■ Task 1 ■
Quote the stretch of the retake exam account from "After I received" through "time to complete.".
■ Task 2 ■
Answer these questions from the retake exam account:
(a) What score did the first classmate receive on her final exam?
(b) What did the school initially allow, according to the account?
(c) How many professors were consulted after the AD final ruling?

■ Passage for review ■
+++

I also consult three classmate (all separately) regarding the incomparable section of the retake final exam. None of these classmates were coerced. When consulting each classmate, I wrote down what I remembered from the exam and emailed them a series of survey-like questions. The first classmate, who received a 100% on her final exam, reviewed the material and stated that she would not have been able to complete the questions asked in this particular section of the retake exam. She provided me with a statement which included a list of the concepts tested on the retake that were not covered in the course or on the original final exam. The second and third classmates I consulted provided me with similar statements including a list of concepts I was tested over that we did not cover and that were not asked on the original final exam. The same concepts were listed by all 3 individuals.
Unlike the Davis vs Regis College trial, my school did back me initially by allowing me the opportunity to retake a comparable version of the final exam. If the school didn't believe I deserved this, they could have simply just denied my appeal all together. Students in my program are denied appeals more often than not.
Lastly, even if the information were some somehow vaguely included in the course syllabus, the material on the retake exam wasn't comparable. Does the incomparability not count for anything?
After I received the AD final ruling, I consulted two professors in this department who teach similar undergraduate courses. I knew I couldn't change the decision, but thought it would be interesting to hear what they had to say. The first professor stated that the material on the retake included components that were not asked on the final in May. These components provided an added level of complexity. The second professor didn’t feel she was in a position to determine if the material was comparable but said that questions on the retake final required a lot more calculations than did the material asked on the final in May. She further stated that because time was already an issue on the final in May, the additional calculations on the retake final would definitely take more time to complete.

+++

■ Given records ■
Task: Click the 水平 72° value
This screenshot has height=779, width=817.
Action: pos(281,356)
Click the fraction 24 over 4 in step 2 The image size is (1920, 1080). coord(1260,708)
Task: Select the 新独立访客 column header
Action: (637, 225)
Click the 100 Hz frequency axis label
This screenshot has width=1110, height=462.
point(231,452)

+++

■ Your solution 1 ■
After I received the AD final ruling, I consulted two professors in this department who teach similar undergraduate courses. I knew I couldn't change the decision, but thought it would be interesting to hear what they had to say. The first professor stated that the material on the retake included components that were not asked on the final in May. These components provided an added level of complexity. The second professor didn’t feel she was in a position to determine if the material was comparable but said that questions on the retake final required a lot more calculations than did the material asked on the final in May. She further stated that because time was already an issue on the final in May, the additional calculations on the retake final would definitely take more time to complete.

■ Your solution 2 ■
(a) 100%
(b) The opportunity to retake a comparable version of the final exam
(c) Two